Three sidelines of ABC cut three sidelines of A2B2C2 at six points on one ellipse. Details:
BC cuts A2B2, A2C2 at Xb, Xc respectively
CA cuts B2C2, B2A2 at Yc, Ya respectively
AB cuts C2A2, C2B2 at Za, Zb respectively
Six points Xb, Xc, Yc, Ya, Za, Zb are on one ellipse.
Three lines YaZa, ZbXb, XcYc bound one triangle A3B3C3. Triangle A3B3C3 is perspective with ABC and A2B2C2 with perspector at the same point P.
At the first sight, I think not all inscribed hexagon can have this properties and P may be covers some essential features of this configuration.
Point P may be not in current ETC.
I am working to find some properties of P.

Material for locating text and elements
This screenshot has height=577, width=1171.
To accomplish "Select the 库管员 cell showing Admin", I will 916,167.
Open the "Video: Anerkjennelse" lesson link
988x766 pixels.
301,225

TASK TO CARRY OUT →
Quote in full the post above about the six intersection points lying on one ellipse.

THE REPLY →
Three sidelines of ABC cut three sidelines of A2B2C2 at six points on one ellipse. Details:
BC cuts A2B2, A2C2 at Xb, Xc respectively
CA cuts B2C2, B2A2 at Yc, Ya respectively
AB cuts C2A2, C2B2 at Za, Zb respectively
Six points Xb, Xc, Yc, Ya, Za, Zb are on one ellipse.
Three lines YaZa, ZbXb, XcYc bound one triangle A3B3C3. Triangle A3B3C3 is perspective with ABC and A2B2C2 with perspector at the same point P.
At the first sight, I think not all inscribed hexagon can have this properties and P may be covers some essential features of this configuration.
Point P may be not in current ETC.
I am working to find some properties of P.